Improving the electrical performance of organic semiconductors is critical to use them for optoelectronic applications. In this study, we analyze the mechanism of charge transfer complex (CTC) formation at the interface between organic and inorganic semiconductors through extensive optical and electrical measurements. N,N′-Bis(naphthalen-1-yl)-N,N′-bis(phenyl)benzidine (NPB) and molybdenum oxide (MoO₃) were sequentially deposited to form a donor/accepter heterojunction structure. The CTC formation and conductivity of the films were determined using UV–visible spectroscopy and transmission line method, respectively. Compared with the single layer devices, the donor/accepter heterojunction exhibits significantly enhanced conductivity. In addition, the conductivity and CTC generation efficiency of the heterojunction display strong dependence on NPB layer thickness, which originates from the variation of dipole interactions at the heterojunction interface.
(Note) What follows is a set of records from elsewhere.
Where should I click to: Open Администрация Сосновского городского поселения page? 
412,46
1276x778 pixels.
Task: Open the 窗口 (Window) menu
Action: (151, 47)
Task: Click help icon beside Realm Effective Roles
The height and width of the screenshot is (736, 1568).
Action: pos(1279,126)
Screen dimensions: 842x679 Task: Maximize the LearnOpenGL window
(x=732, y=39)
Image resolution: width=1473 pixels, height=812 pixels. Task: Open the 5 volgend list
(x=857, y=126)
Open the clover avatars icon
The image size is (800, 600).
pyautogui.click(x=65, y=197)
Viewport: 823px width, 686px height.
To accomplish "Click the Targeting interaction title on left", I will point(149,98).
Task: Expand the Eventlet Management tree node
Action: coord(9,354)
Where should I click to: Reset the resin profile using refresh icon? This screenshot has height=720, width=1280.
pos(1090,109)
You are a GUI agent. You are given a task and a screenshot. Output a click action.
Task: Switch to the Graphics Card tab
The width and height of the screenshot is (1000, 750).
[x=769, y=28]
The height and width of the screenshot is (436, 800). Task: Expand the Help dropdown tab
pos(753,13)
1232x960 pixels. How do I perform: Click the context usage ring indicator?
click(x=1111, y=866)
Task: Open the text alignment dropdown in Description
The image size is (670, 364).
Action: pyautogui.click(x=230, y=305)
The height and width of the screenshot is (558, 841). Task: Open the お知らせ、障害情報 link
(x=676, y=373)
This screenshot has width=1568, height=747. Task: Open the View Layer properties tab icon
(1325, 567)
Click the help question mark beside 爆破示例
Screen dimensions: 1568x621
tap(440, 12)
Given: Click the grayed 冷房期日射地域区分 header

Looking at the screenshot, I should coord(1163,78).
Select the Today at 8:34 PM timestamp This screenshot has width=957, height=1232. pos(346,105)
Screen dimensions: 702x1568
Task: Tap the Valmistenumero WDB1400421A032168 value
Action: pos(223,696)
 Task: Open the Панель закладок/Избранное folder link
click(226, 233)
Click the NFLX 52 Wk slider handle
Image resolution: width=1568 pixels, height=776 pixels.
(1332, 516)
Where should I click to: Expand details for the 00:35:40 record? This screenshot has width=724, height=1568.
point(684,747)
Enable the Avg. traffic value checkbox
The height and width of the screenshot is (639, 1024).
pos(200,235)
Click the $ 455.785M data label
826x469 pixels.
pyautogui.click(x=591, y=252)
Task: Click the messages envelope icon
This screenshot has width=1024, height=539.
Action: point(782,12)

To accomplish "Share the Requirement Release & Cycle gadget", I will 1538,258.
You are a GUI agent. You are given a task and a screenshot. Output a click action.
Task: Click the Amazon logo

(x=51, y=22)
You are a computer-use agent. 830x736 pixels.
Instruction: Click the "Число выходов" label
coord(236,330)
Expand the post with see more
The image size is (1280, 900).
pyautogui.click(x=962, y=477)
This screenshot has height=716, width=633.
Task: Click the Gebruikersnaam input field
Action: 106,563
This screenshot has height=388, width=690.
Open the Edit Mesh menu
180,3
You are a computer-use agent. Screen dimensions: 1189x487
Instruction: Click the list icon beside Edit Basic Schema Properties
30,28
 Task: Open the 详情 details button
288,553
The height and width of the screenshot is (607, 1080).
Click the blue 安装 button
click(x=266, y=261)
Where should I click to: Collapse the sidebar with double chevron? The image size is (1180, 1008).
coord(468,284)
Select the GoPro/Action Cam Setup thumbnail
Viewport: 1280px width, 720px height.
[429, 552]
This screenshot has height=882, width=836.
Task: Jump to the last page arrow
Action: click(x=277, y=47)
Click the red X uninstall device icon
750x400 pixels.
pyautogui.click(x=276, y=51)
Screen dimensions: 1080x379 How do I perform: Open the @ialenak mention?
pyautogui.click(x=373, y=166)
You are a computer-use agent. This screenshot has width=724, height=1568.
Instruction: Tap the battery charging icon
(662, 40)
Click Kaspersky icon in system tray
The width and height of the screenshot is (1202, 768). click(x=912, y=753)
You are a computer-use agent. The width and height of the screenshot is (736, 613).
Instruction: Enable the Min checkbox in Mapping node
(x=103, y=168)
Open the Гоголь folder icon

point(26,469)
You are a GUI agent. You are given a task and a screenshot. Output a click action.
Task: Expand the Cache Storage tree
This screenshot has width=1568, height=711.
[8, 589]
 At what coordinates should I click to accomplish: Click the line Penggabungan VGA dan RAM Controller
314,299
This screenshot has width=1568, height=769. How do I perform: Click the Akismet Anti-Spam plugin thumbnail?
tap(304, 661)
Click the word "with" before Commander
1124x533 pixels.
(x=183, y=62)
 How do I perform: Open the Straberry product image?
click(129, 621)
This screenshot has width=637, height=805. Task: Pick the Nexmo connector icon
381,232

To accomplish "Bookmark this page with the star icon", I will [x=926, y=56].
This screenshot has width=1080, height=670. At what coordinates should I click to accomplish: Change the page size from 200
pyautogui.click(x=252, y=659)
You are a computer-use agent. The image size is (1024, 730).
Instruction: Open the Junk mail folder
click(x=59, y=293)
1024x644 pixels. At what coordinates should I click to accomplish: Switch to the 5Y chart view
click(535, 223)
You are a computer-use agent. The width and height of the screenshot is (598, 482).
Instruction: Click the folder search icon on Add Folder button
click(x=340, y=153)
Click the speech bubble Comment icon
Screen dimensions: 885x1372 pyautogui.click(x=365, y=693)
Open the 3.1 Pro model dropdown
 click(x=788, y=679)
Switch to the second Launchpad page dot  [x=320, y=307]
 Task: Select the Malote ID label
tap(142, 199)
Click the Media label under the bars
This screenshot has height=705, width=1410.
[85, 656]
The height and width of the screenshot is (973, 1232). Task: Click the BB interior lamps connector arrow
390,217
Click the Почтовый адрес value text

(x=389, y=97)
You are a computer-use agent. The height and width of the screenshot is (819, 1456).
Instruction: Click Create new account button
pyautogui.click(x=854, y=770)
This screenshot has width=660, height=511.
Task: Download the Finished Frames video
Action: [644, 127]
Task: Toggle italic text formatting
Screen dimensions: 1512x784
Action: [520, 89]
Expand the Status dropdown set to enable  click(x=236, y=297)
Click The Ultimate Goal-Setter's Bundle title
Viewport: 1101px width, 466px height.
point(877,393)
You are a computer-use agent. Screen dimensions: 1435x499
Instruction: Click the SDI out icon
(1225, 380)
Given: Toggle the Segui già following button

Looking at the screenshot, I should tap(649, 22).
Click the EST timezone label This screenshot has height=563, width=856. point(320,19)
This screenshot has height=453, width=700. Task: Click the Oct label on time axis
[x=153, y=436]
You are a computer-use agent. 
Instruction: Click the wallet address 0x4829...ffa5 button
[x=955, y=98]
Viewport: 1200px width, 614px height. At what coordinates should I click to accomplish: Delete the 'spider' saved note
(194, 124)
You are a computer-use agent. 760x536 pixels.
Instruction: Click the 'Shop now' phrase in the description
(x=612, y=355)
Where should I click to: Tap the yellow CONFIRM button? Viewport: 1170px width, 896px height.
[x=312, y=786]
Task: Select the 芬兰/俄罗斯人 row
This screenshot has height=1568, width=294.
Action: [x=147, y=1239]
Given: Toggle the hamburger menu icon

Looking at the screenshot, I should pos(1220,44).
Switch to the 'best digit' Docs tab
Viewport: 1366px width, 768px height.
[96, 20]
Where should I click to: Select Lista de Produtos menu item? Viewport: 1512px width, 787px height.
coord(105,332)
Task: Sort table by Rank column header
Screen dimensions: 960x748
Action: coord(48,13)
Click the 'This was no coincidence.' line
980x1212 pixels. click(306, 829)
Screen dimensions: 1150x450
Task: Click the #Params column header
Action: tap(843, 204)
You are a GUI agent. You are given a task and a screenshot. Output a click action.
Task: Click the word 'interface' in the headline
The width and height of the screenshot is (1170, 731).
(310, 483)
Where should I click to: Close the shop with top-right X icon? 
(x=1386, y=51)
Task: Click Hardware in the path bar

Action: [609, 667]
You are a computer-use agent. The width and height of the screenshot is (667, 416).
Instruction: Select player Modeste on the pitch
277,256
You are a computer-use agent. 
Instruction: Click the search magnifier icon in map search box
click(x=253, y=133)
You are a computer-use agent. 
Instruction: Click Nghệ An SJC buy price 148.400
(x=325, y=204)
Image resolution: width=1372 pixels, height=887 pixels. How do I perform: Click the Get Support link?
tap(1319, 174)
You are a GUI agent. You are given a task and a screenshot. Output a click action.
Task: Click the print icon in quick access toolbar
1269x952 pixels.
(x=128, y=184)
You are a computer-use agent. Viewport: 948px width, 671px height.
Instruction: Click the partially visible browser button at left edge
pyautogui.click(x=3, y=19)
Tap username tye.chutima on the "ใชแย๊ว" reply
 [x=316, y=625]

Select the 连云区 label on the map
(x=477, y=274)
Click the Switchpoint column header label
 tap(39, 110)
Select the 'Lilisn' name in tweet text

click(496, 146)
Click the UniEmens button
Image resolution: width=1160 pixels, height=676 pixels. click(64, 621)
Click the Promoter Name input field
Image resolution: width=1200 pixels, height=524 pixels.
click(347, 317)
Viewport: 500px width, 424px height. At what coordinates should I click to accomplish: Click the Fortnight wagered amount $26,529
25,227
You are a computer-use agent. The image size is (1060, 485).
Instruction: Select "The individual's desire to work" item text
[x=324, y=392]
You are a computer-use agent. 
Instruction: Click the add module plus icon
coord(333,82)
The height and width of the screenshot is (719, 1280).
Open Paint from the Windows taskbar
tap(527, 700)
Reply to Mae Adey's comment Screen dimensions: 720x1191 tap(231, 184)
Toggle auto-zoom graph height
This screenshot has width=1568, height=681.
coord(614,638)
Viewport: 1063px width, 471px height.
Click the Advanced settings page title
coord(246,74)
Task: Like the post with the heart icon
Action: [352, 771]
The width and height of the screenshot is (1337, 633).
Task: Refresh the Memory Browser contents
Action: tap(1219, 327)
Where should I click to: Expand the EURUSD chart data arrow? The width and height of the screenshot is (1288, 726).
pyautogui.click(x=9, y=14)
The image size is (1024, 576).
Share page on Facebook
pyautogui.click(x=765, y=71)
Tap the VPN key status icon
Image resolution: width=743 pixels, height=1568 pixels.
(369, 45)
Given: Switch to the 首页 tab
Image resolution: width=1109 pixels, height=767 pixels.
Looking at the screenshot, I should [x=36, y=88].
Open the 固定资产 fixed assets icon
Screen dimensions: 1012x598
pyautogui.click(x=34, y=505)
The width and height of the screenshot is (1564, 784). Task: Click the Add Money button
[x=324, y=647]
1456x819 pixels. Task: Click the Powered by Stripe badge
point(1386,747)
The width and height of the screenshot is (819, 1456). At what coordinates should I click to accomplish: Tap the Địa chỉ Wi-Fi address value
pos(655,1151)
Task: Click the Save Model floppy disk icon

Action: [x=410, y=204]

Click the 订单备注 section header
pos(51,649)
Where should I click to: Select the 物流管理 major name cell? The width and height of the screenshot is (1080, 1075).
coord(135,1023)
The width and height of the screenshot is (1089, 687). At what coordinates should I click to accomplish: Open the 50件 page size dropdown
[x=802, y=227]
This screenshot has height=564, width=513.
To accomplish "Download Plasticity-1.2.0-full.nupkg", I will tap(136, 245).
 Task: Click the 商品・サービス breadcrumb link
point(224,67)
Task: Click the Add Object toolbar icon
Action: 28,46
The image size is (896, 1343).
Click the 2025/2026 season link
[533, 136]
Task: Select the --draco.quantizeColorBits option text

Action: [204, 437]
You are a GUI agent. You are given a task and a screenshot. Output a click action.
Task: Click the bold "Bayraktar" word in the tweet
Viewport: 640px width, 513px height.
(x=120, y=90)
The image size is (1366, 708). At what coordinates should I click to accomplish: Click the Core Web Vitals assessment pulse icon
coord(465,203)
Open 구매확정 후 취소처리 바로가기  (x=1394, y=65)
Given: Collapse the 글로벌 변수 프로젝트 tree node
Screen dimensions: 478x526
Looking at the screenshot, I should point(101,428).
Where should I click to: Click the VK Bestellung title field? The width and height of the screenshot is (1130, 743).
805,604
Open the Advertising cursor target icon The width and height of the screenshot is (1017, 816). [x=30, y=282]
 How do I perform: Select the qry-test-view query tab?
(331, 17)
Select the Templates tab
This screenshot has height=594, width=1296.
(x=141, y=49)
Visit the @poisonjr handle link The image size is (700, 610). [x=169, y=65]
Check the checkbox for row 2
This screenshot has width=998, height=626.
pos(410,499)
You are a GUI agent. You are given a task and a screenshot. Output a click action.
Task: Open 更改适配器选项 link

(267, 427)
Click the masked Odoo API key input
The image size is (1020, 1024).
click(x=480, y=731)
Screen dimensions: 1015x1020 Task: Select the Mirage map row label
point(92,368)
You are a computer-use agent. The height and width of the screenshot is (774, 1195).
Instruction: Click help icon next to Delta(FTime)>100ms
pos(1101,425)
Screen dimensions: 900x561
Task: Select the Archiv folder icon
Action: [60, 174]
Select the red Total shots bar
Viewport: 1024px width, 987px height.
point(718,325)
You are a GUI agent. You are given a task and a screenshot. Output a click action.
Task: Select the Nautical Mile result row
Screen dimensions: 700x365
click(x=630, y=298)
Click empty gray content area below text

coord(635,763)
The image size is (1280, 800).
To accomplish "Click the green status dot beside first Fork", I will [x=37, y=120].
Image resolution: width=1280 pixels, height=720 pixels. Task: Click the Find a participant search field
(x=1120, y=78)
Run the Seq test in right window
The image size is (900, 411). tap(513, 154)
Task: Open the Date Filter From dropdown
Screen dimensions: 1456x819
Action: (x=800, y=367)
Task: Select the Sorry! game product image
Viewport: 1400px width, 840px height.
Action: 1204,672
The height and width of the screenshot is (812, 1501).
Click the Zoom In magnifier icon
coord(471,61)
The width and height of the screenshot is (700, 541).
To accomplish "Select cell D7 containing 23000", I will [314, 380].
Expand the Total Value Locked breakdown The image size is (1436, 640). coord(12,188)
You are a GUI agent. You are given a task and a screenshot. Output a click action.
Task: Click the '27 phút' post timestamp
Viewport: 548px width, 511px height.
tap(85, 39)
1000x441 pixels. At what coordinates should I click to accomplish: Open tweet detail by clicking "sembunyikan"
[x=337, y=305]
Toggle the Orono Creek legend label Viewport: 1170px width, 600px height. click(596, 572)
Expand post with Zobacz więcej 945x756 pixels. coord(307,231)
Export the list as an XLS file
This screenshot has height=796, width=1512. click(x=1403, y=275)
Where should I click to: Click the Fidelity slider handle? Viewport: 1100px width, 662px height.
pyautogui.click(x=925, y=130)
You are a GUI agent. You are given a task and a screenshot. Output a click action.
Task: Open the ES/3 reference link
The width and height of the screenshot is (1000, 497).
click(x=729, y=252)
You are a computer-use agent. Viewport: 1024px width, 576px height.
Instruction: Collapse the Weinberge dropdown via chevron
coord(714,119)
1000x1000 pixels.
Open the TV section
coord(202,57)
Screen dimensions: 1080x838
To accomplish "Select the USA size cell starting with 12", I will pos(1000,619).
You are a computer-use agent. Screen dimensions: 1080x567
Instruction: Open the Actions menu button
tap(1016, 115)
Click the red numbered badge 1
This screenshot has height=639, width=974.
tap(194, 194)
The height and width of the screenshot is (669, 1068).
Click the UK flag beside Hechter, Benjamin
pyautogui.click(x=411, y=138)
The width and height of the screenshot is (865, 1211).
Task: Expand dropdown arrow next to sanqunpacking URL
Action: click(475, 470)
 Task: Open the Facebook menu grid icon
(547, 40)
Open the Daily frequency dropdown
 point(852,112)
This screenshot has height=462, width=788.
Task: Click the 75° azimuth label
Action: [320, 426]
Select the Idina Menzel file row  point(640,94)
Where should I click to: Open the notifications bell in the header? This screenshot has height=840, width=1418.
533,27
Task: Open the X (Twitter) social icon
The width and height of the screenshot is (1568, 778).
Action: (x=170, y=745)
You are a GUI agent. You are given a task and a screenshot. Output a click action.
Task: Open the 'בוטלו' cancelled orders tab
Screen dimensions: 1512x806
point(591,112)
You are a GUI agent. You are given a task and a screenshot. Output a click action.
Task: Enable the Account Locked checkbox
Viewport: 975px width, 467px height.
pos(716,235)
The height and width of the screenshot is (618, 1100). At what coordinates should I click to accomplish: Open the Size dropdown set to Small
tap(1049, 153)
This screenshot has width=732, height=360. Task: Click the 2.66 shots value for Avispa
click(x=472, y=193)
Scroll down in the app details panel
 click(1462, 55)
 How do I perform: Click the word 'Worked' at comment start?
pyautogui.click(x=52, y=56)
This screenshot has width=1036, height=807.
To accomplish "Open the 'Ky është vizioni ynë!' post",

These results provide useful insights on interfacial doping properties, which is potentially beneficial for enhancing the understanding of organic/inorganic interfaces.

改善有机半导体的电性能对于将其用于光电应用至关重要。在这项研究中，我们通过广泛的光学和电学测量分析了有机和无机半导体之间界面处电荷转移复合物（CTC）形成的机理。N，N'-双（萘-1-基）-N，N'-双（苯基）联苯胺（NPB）和氧化钼（MoO ₃依次沉积）以形成供体/受体异质结结构。分别使用紫外可见光谱和透射线法确定了薄膜的四氯化碳形成和电导率。与单层器件相比，施主/受主异质结表现出明显增强的导电性。此外，异质结的电导率和CTC生成效率对NPB层厚度有很强的依赖性，这是由异质结界面处的偶极相互作用所引起的。这些结果提供了有关界面掺杂特性的有用见解，这可能有助于增进对有机/无机界面的理解。